* [What is being asked]: Could you transcribe the entries below exactly, starting at the line that contains "Task: Choose radio" and stopping at the last line, without any pictures?

== Given data ==

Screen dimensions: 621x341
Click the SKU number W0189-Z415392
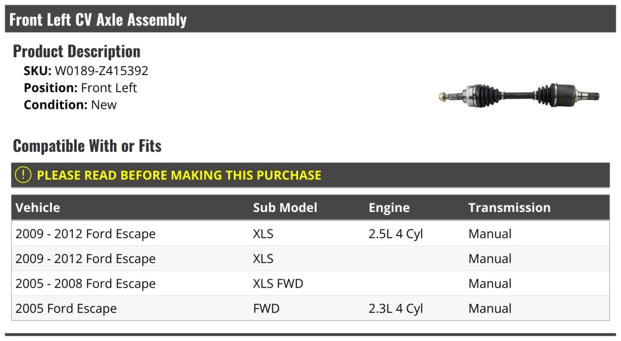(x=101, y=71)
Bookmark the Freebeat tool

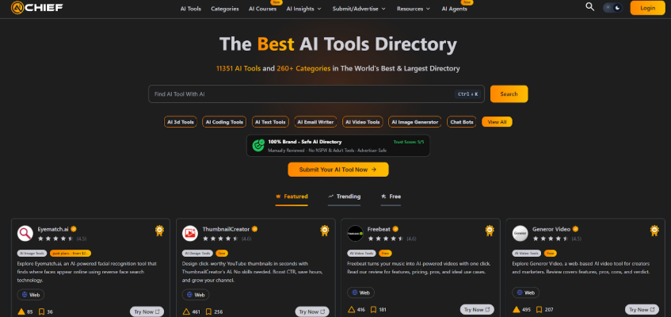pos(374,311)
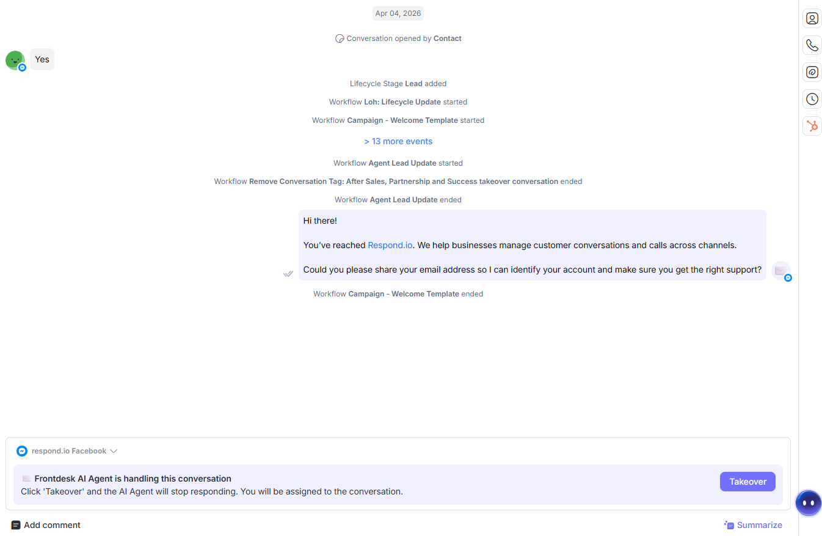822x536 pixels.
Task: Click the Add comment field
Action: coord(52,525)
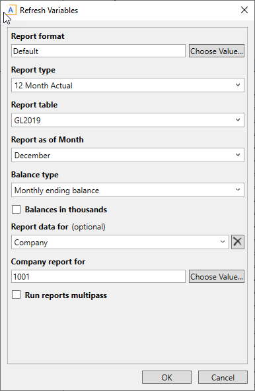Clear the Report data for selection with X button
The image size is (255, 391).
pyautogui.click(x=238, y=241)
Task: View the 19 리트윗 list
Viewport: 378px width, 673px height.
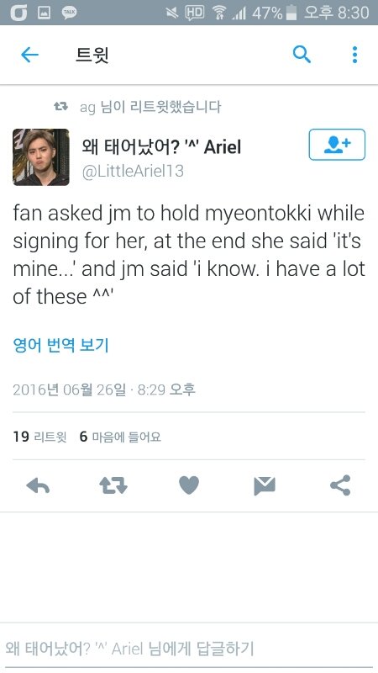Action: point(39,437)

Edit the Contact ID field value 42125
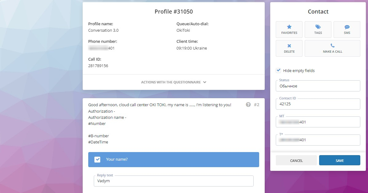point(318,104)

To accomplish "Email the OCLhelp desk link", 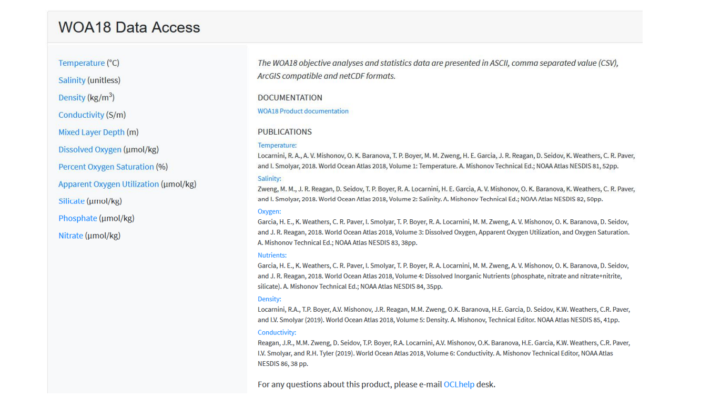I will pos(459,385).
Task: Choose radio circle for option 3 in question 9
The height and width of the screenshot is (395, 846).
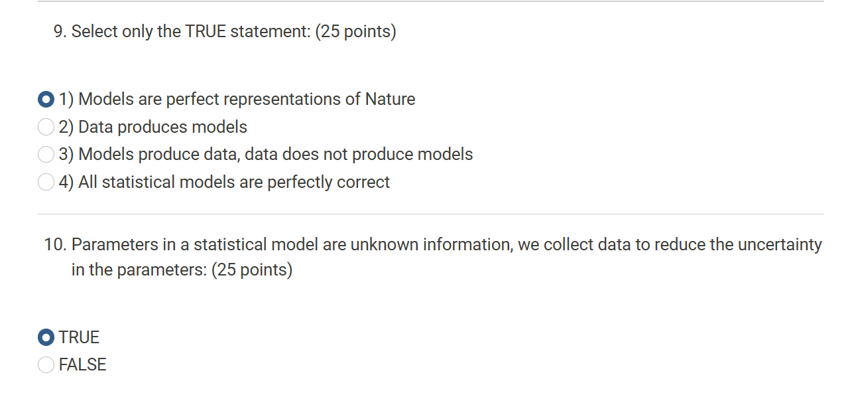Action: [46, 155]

===

* [Answer below]:
Task: Choose radio circle for option 3 in question 9
The height and width of the screenshot is (395, 846).
Action: [46, 155]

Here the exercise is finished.